Nous sommes partis pour l’Allemagne et en ordre dispersé dans des coins différents. Nous nous retrouvons avec 5 collègues au fin fond de la Silésie à Breslau, affectés à une usine de métaux pour la fabrication des obus de la Wehrmacht.
Pour ma part, j’étais démouleur de nuit (de 4h du soir à 4h du matin), chargé de casser à coup de masse, les coulées de fonte aciérées qui rattachaient les obus entre eux. Ils nous avaient mis des masses à manche en fer et ceux qui ont maniés ainsi de tels outils savent de quoi je parle. Des ingénieurs sont venus nous inspecter et jugeant que l’on manquait d’ardeur, l’un d’entre eux a pris ma masse. À la première frappe, il s’est retrouvé à terre et l’outil a frôlé la cheville d’un de ses collègues. Nous n’avons jamais plus été inspecté.
Tant bien que mal, on a tenu le coup jusqu’en février 45 après le débarquement en Normandie et l’avance des Russes en Pologne. Alors, avec une dizaine de copains, la plus-part cultivateurs et paysans, on décide de s’évader. A la nuit tombante nous quittons Neuslaz en essuyant quelques coups de feu et nous passons l’Oder.
Nous nous planquons dans une baraque de prisonniers français qui l’avaient évacué.
Le 15 février, les Russes occupent le terrain. C’était les troupes de choc (rien à voir avec les enfants de Marie) qui nettoyaient le terrain pour l’avancée des troupes russes.
Comme les troupes de choc ne se gênaient pas pour tuer, incendierNo arrêtent et nous mettent dans des trains… les habitants avaient fuit et c’était le pillage organisé. Les copains paysans avaient réquisitionné 4 charrettes et 8 chevaux et nous des provisions, vêtements en pagaille (comme on dit dans le midi).

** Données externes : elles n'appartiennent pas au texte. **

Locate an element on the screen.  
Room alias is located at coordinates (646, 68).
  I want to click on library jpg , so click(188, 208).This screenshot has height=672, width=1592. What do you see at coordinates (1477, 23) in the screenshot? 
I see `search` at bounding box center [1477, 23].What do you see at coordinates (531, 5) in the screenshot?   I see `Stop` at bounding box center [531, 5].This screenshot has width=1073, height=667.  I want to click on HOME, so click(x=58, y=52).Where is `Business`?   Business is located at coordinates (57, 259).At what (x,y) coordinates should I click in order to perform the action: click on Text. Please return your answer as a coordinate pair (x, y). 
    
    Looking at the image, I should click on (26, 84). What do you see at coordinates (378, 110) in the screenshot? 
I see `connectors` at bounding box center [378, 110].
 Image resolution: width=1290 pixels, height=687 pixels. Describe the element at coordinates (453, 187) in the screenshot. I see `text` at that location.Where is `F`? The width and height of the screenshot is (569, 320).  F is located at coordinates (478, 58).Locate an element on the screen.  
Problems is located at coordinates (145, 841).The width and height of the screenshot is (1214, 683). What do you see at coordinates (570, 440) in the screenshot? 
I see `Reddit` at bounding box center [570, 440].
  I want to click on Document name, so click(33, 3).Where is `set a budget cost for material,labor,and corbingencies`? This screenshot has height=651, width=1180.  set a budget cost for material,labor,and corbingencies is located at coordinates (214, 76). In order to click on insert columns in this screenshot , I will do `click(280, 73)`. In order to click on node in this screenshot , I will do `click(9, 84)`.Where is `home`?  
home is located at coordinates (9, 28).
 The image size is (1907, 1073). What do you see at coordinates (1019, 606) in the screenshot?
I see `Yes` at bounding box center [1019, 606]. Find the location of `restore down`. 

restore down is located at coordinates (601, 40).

Nous partons vers la Pologne dans le style des Westerns avec nos équipages. Nous nous arrêtions dans les fermes isolées pour nous occuper des chevaux, manger et dormir. Notre vie de cowboy ne dura pas longtemps. Les soviétiques nous arrêtent, prennent charrettes et chargement et nous forcent à embarquer dans des trains surbondés dans la neige et le froid.
Charriés de ville en ville avec des queues interminables pour de repas problématiques.
En mai 45, nous arrivons enfin à Czeschtorowa (c’est la « Lourdes » polonaise). Hébergés de force dans un appartement de jeunes filles professeurs de piano. Nourris de blé cuit, nous allions cependant très souvent à la messe à la cathédrale de Czeschtorowa. On avait droit ensuite à un petit déjeuner ultra-copieux. Quelles étaient nos parts de ferveur religieuse et de besoin gastronomique, je n’ai jamais approfondi.
En juin, nous sommes embarqués de nouveau dans les wagon à bestiaux pour l’Ukraine : Odessa, point de départ vers la France.
Nous arrivons à Berditchev dans un camps pour les Français où se trouvent des prisonniers Lorrains. En écoutant le récit de leurs évasions ou périples, en comparaison, la nôtre était une promenade de santé. Comme nourriture, nous avons droit chaque jour au même menu : millet matin et soir. C’était mangeable et puis nous avions faim.
Régulièrement, on nous annonçait notre départ pour la France, jusqu’au jour où nous avons appris que le port d’Odessa était définitivement fermé pour les rapatriements.
Restaient le chemin de fer et les wagons à bestiaux ou nous pouvions nous entasser.
En juillet, nous repartons vers la France via la Pologne et Berlin. Quand on s’arrêtait pour laisser la voie libre à l’armée, on ne savait pas si c’était pour une heure ou une semaine. Nous étions ravitaillés n’importe comment avec n’importe quoi.
Arrivés à Berlin, logés dans d’anciens tramways, nous avons pu assister le 14 juillet au défilé des troupes Françaises à la porte de Brandebourg.
Notre « clan » se signalait dans le métro berlinois par ses chahuts, ses chants et ses fous-rires.
Nous attendions de pouvoir passer de la zone Russe à la zone Américaine puis française. Quand les camions sont arrivés, j’étais allongé par terre avec une crise d’antlérite carabinée et j’ai assisté à une scène déchirante : à peine le tiers des personnes pouvaient y monter. Ce fût la ruée. Les gens piétinaient les mains des gosses écrasés à coup de pied : ça sent si bon la France.
Le retour s’effectue dans une sorte de rêve : en Belgique et en France, à chaque gare où les trains s’arrêtaient, nous étions attendus, réconfortés, soignés.
L’arrivée à Marseille dans les bras de ma mère qui m’a dit : « On dit que les voyages forment la jeunesse, tu aurais pu être formé autrement. » J’ai repris mon chemin (ma vocation) comme on dit) et c’est plus tard que j’ai connu l’église protestante grâce à André Pierredon et j’ai viré de bord.